(Data entries)
· · · ·
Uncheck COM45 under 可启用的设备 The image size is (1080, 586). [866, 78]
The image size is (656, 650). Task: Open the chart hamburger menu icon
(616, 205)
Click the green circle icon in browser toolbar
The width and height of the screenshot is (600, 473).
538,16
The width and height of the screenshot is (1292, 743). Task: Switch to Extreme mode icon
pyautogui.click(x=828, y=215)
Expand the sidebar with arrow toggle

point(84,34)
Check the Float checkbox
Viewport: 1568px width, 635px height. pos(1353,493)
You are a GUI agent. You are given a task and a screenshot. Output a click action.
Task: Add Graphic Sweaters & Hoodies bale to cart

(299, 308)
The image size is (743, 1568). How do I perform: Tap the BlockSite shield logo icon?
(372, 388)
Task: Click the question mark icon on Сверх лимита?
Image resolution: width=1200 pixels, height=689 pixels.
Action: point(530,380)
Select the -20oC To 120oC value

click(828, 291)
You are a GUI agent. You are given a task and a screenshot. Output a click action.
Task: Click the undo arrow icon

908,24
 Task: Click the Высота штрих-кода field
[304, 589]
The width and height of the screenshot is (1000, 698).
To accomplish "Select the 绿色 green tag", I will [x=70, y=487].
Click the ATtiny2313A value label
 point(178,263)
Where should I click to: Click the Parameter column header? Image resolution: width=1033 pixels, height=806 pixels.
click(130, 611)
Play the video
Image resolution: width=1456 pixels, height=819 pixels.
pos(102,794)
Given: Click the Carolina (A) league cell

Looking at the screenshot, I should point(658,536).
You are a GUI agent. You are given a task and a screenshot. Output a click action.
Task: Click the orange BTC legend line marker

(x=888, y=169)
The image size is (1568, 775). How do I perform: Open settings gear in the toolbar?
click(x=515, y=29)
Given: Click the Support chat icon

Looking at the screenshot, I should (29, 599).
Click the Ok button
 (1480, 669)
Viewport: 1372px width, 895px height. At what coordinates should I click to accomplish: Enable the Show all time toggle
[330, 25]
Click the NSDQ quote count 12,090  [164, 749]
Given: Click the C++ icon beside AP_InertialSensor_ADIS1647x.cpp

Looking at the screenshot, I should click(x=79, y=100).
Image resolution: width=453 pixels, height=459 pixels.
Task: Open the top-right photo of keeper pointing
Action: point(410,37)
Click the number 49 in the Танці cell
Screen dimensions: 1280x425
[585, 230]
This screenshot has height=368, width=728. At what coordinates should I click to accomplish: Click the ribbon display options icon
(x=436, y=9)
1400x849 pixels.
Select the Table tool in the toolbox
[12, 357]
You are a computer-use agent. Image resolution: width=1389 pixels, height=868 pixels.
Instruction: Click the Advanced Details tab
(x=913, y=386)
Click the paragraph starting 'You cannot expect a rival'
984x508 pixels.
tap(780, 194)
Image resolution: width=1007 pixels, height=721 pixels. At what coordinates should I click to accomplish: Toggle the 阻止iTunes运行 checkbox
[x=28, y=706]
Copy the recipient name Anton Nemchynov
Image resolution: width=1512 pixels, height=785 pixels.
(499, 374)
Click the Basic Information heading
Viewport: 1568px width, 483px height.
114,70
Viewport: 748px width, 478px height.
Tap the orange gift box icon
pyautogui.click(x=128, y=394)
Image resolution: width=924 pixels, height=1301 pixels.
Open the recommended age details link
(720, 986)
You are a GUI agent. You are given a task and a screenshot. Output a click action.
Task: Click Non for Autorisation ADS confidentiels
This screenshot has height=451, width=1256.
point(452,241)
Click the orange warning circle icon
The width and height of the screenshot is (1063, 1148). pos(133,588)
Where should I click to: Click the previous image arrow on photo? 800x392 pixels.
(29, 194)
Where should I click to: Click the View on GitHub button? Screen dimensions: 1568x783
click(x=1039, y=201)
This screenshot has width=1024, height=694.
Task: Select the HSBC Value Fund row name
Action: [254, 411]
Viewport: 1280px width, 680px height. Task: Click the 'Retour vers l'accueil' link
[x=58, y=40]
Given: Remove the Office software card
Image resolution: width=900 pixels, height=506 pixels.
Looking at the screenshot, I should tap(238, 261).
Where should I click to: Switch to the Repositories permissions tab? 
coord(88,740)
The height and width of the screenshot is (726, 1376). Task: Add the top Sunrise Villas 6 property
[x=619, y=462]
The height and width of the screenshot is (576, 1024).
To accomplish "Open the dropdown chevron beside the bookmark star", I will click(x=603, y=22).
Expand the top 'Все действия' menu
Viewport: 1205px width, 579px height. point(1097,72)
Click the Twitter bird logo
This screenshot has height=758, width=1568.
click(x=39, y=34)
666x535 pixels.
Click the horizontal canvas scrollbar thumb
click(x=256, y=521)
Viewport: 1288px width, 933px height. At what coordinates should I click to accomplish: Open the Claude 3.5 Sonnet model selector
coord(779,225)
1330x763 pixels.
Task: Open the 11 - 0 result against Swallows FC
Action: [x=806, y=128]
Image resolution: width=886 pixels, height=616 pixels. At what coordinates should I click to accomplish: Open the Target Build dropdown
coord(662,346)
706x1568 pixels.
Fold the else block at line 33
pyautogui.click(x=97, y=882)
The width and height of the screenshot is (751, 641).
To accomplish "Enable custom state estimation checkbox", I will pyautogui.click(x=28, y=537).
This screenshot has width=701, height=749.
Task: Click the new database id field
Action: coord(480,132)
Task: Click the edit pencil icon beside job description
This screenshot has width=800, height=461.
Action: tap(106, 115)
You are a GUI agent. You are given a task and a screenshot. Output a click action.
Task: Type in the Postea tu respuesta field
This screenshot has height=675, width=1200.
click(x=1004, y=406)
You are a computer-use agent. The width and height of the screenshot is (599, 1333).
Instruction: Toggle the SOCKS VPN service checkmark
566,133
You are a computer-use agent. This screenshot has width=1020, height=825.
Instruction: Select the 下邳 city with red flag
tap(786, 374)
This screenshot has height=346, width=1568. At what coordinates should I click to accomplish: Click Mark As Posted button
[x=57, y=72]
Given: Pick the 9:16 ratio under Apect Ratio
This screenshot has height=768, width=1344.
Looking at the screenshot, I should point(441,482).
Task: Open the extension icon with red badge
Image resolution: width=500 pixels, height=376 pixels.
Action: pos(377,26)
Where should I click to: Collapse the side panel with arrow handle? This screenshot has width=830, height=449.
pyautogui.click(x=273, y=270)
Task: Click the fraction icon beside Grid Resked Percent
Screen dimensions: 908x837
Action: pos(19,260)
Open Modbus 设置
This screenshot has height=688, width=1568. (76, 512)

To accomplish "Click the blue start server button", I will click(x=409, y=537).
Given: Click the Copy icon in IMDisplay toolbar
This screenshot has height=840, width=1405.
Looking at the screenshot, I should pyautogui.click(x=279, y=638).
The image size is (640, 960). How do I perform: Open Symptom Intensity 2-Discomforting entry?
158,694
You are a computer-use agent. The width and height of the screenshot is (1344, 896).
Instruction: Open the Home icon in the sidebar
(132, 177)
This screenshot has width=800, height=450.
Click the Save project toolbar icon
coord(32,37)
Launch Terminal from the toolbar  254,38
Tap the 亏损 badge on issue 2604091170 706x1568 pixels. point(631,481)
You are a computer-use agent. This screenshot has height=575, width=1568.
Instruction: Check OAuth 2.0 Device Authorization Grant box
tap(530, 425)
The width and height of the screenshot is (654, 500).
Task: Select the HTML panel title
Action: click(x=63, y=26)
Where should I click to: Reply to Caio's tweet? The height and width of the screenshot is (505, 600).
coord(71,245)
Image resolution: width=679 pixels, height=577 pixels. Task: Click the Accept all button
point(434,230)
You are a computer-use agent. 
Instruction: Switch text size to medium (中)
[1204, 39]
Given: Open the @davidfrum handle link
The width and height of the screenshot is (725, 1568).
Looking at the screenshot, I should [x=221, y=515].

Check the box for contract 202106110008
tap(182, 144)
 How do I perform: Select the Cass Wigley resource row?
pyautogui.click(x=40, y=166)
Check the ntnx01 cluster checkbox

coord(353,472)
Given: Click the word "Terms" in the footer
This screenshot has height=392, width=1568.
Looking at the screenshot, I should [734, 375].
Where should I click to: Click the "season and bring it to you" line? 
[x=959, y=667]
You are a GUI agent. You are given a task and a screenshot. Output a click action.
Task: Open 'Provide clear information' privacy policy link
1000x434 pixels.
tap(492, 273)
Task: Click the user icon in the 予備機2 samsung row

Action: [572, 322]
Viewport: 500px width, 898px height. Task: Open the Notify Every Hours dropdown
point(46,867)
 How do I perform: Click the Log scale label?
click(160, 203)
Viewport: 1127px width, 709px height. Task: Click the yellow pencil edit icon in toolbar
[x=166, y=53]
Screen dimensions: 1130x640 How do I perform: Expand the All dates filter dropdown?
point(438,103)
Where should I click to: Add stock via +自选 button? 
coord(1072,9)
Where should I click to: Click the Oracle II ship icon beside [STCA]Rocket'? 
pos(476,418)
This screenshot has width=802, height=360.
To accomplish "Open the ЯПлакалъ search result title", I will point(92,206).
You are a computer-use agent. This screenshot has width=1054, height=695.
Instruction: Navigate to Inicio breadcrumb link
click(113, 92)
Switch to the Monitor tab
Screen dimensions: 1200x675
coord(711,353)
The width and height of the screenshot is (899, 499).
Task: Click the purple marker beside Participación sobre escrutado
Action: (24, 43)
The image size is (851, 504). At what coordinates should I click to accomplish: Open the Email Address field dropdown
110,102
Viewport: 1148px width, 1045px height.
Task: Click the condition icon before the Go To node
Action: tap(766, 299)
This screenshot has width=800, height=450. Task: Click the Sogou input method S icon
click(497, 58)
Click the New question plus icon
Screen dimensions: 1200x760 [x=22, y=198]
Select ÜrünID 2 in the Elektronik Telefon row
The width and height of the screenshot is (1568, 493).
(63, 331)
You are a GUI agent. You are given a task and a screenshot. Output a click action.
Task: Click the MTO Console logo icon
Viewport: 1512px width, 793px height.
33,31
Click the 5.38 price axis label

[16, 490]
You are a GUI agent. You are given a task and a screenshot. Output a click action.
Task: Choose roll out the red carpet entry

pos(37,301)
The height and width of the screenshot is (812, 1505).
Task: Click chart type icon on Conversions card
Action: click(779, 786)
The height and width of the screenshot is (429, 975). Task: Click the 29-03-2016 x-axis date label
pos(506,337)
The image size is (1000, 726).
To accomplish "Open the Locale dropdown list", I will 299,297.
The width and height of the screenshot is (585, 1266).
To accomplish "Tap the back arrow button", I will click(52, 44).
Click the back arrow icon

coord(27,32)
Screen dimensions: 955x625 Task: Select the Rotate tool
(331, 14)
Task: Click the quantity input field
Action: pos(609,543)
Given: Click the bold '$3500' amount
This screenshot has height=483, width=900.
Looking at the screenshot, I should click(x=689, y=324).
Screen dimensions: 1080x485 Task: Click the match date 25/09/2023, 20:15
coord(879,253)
· · · ·
Task requirements: The lines above that include "badge" should each be listed.

Task result:
Task: Open the extension icon with red badge
Tap the 亏损 badge on issue 2604091170 706x1568 pixels. point(631,481)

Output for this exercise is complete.